In a similarly designed study, results for all lipid parameters were generally consistent. In a pooled analysis of these two studies, the lipid response to ezetimibe simvastatin was similar in patients with TG levels greater than or less than 200 mg/dl.

In a multicenter, double-blind, controlled clinical study (ENHANCE), 720 patients with heterozygous familial hypercholesterolemia were randomized to receive ezetimibe 10 mg in combination with simvastatin 80 mg (n = 357) or simvastatin 80 mg (n = 363) for 2 years. The primary objective of the study was to investigate the effect of the ezetimibe simvastatin combination therapy on carotid artery intima-media thickness (IMT) compared to simvastatin monotherapy. The impact of this surrogate marker on cardiovascular morbidity and mortality is still not demonstrated.

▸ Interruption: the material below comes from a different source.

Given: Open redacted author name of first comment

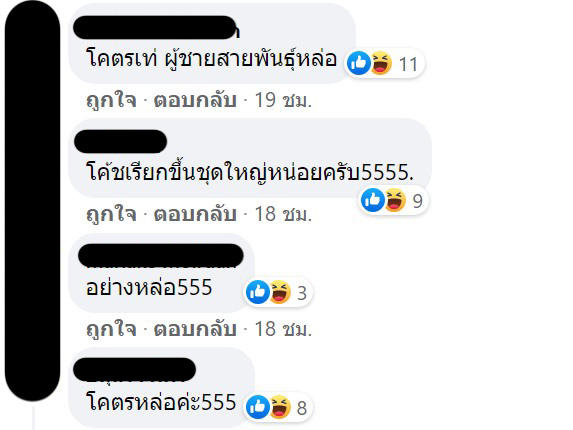Looking at the screenshot, I should click(156, 27).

The primary endpoint, the change in the mean IMT of all six carotid segments, did not differ significantly (p= 0.29) between the two treatment groups as measured by B-mode ultrasound. With ezetimibe 10 mg in combination with simvastatin 80 mg or simvastatin 80 mg alone, intima-medial thickening increased by 0.0111 mm and 0.0058 mm, respectively, over the study’s 2 year duration (baseline mean carotid IMT 0.68 mm and 0.69 mm respectively).

Ezetimibe 10 mg in combination with simvastatin 80 mg lowered LDL-C, total-C, Apo B, and TG significantly more than simvastatin 80 mg. The percent increase in HDL-C was similar for the two treatment groups. The adverse reactions reported for ezetimibe 10 mg in combination with simvastatin 80 mg were consistent with its known safety profile.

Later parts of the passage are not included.